-- DATA FOR REVIEW follows --
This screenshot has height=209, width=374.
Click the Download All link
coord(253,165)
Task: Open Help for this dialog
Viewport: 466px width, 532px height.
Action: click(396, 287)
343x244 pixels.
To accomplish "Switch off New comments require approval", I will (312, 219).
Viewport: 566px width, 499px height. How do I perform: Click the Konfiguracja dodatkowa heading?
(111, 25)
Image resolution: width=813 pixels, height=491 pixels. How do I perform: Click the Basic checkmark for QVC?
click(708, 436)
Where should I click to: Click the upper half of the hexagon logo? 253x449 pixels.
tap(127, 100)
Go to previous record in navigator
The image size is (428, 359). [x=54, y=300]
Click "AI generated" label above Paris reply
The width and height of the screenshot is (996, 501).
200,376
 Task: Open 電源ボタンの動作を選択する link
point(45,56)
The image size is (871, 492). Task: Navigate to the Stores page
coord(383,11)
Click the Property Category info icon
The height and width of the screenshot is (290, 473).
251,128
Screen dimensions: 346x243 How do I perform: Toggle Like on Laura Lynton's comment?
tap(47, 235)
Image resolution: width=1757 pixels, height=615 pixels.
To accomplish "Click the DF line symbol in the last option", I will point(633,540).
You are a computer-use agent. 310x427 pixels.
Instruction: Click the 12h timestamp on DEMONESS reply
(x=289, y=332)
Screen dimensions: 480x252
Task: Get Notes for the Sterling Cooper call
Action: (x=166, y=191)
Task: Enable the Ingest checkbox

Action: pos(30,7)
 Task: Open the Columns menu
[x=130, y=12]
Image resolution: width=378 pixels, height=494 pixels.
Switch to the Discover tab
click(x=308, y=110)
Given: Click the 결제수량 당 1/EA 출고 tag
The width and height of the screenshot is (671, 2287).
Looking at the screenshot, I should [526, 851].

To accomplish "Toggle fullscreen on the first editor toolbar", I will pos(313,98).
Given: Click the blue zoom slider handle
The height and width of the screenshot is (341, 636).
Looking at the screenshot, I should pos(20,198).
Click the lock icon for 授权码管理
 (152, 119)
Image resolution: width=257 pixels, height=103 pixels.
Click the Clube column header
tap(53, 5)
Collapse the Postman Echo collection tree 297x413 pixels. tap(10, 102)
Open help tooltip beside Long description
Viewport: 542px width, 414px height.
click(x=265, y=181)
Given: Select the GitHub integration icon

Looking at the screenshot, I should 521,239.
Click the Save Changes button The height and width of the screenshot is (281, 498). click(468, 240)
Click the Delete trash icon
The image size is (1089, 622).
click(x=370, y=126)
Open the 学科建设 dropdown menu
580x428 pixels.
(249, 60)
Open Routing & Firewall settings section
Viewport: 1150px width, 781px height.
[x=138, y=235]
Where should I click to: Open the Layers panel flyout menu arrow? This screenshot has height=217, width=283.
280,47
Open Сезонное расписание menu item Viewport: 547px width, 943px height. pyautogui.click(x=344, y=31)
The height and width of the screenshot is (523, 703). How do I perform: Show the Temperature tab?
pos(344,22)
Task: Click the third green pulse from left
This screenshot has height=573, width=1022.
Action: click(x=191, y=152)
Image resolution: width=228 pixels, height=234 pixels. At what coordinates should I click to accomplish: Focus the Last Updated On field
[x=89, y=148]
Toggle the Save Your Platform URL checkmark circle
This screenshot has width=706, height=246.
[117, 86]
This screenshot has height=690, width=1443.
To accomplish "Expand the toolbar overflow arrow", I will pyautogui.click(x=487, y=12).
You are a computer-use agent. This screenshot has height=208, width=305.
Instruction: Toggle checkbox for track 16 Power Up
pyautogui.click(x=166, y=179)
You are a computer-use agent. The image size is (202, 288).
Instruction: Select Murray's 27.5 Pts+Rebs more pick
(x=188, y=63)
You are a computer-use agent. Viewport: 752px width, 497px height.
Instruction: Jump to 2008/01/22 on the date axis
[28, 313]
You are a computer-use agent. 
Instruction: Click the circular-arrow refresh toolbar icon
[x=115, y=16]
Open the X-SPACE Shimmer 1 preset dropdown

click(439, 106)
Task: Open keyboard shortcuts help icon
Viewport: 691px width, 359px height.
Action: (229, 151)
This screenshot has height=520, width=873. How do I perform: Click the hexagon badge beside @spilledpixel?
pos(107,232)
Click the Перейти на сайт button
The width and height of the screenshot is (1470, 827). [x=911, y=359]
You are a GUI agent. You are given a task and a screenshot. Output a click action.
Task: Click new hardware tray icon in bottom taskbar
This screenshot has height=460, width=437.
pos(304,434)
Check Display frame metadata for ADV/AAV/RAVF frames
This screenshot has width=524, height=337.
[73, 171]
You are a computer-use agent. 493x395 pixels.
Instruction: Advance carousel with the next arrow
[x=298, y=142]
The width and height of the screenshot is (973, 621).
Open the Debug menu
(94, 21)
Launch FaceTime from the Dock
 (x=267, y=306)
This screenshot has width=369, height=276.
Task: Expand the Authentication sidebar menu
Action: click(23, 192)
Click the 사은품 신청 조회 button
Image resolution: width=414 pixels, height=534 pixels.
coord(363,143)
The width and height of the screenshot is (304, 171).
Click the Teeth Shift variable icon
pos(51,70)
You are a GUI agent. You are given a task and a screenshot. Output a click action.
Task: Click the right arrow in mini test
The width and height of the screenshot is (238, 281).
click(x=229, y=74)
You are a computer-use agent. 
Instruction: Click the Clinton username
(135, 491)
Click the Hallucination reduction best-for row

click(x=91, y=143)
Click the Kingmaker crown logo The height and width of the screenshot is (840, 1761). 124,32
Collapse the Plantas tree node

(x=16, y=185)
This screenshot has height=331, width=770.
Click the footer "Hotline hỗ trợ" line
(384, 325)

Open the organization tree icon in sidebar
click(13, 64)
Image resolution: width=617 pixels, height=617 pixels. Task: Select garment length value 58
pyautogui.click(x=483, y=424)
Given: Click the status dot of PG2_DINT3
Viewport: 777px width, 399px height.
-- DATA FOR REVIEW concluded --
WORK INSTRUCTION
Retype the records above exactly as they appear.

EXPECTED ANSWER
This screenshot has height=209, width=374.
Click the Download All link
coord(253,165)
Task: Open Help for this dialog
Viewport: 466px width, 532px height.
Action: click(396, 287)
343x244 pixels.
To accomplish "Switch off New comments require approval", I will (312, 219).
Viewport: 566px width, 499px height. How do I perform: Click the Konfiguracja dodatkowa heading?
(111, 25)
Image resolution: width=813 pixels, height=491 pixels. How do I perform: Click the Basic checkmark for QVC?
click(708, 436)
Where should I click to: Click the upper half of the hexagon logo? 253x449 pixels.
tap(127, 100)
Go to previous record in navigator
The image size is (428, 359). [x=54, y=300]
Click "AI generated" label above Paris reply
The width and height of the screenshot is (996, 501).
200,376
 Task: Open 電源ボタンの動作を選択する link
point(45,56)
The image size is (871, 492). Task: Navigate to the Stores page
coord(383,11)
Click the Property Category info icon
The height and width of the screenshot is (290, 473).
251,128
Screen dimensions: 346x243 How do I perform: Toggle Like on Laura Lynton's comment?
tap(47, 235)
Image resolution: width=1757 pixels, height=615 pixels.
To accomplish "Click the DF line symbol in the last option", I will point(633,540).
You are a computer-use agent. 310x427 pixels.
Instruction: Click the 12h timestamp on DEMONESS reply
(x=289, y=332)
Screen dimensions: 480x252
Task: Get Notes for the Sterling Cooper call
Action: (x=166, y=191)
Task: Enable the Ingest checkbox

Action: pos(30,7)
 Task: Open the Columns menu
[x=130, y=12]
Image resolution: width=378 pixels, height=494 pixels.
Switch to the Discover tab
click(x=308, y=110)
Given: Click the 결제수량 당 1/EA 출고 tag
The width and height of the screenshot is (671, 2287).
Looking at the screenshot, I should [526, 851].

To accomplish "Toggle fullscreen on the first editor toolbar", I will pos(313,98).
Given: Click the blue zoom slider handle
The height and width of the screenshot is (341, 636).
Looking at the screenshot, I should pos(20,198).
Click the lock icon for 授权码管理
 (152, 119)
Image resolution: width=257 pixels, height=103 pixels.
Click the Clube column header
tap(53, 5)
Collapse the Postman Echo collection tree 297x413 pixels. tap(10, 102)
Open help tooltip beside Long description
Viewport: 542px width, 414px height.
click(x=265, y=181)
Given: Select the GitHub integration icon

Looking at the screenshot, I should 521,239.
Click the Save Changes button The height and width of the screenshot is (281, 498). click(468, 240)
Click the Delete trash icon
The image size is (1089, 622).
click(x=370, y=126)
Open the 学科建设 dropdown menu
580x428 pixels.
(249, 60)
Open Routing & Firewall settings section
Viewport: 1150px width, 781px height.
[x=138, y=235]
Where should I click to: Open the Layers panel flyout menu arrow? This screenshot has height=217, width=283.
280,47
Open Сезонное расписание menu item Viewport: 547px width, 943px height. pyautogui.click(x=344, y=31)
The height and width of the screenshot is (523, 703). How do I perform: Show the Temperature tab?
pos(344,22)
Task: Click the third green pulse from left
This screenshot has height=573, width=1022.
Action: click(x=191, y=152)
Image resolution: width=228 pixels, height=234 pixels. At what coordinates should I click to accomplish: Focus the Last Updated On field
[x=89, y=148]
Toggle the Save Your Platform URL checkmark circle
This screenshot has width=706, height=246.
[117, 86]
This screenshot has height=690, width=1443.
To accomplish "Expand the toolbar overflow arrow", I will pyautogui.click(x=487, y=12).
You are a computer-use agent. This screenshot has height=208, width=305.
Instruction: Toggle checkbox for track 16 Power Up
pyautogui.click(x=166, y=179)
You are a computer-use agent. The image size is (202, 288).
Instruction: Select Murray's 27.5 Pts+Rebs more pick
(x=188, y=63)
You are a computer-use agent. Viewport: 752px width, 497px height.
Instruction: Jump to 2008/01/22 on the date axis
[28, 313]
You are a computer-use agent. 
Instruction: Click the circular-arrow refresh toolbar icon
[x=115, y=16]
Open the X-SPACE Shimmer 1 preset dropdown

click(439, 106)
Task: Open keyboard shortcuts help icon
Viewport: 691px width, 359px height.
Action: (229, 151)
This screenshot has height=520, width=873. How do I perform: Click the hexagon badge beside @spilledpixel?
pos(107,232)
Click the Перейти на сайт button
The width and height of the screenshot is (1470, 827). [x=911, y=359]
You are a GUI agent. You are given a task and a screenshot. Output a click action.
Task: Click new hardware tray icon in bottom taskbar
This screenshot has height=460, width=437.
pos(304,434)
Check Display frame metadata for ADV/AAV/RAVF frames
This screenshot has width=524, height=337.
[73, 171]
You are a computer-use agent. 493x395 pixels.
Instruction: Advance carousel with the next arrow
[x=298, y=142]
The width and height of the screenshot is (973, 621).
Open the Debug menu
(94, 21)
Launch FaceTime from the Dock
 (x=267, y=306)
This screenshot has width=369, height=276.
Task: Expand the Authentication sidebar menu
Action: click(23, 192)
Click the 사은품 신청 조회 button
Image resolution: width=414 pixels, height=534 pixels.
coord(363,143)
The width and height of the screenshot is (304, 171).
Click the Teeth Shift variable icon
pos(51,70)
You are a GUI agent. You are given a task and a screenshot. Output a click action.
Task: Click the right arrow in mini test
The width and height of the screenshot is (238, 281).
click(x=229, y=74)
You are a computer-use agent. 
Instruction: Click the Clinton username
(135, 491)
Click the Hallucination reduction best-for row

click(x=91, y=143)
Click the Kingmaker crown logo The height and width of the screenshot is (840, 1761). 124,32
Collapse the Plantas tree node

(x=16, y=185)
This screenshot has height=331, width=770.
Click the footer "Hotline hỗ trợ" line
(384, 325)

Open the organization tree icon in sidebar
click(13, 64)
Image resolution: width=617 pixels, height=617 pixels. Task: Select garment length value 58
pyautogui.click(x=483, y=424)
Given: Click the status dot of PG2_DINT3
Viewport: 777px width, 399px height.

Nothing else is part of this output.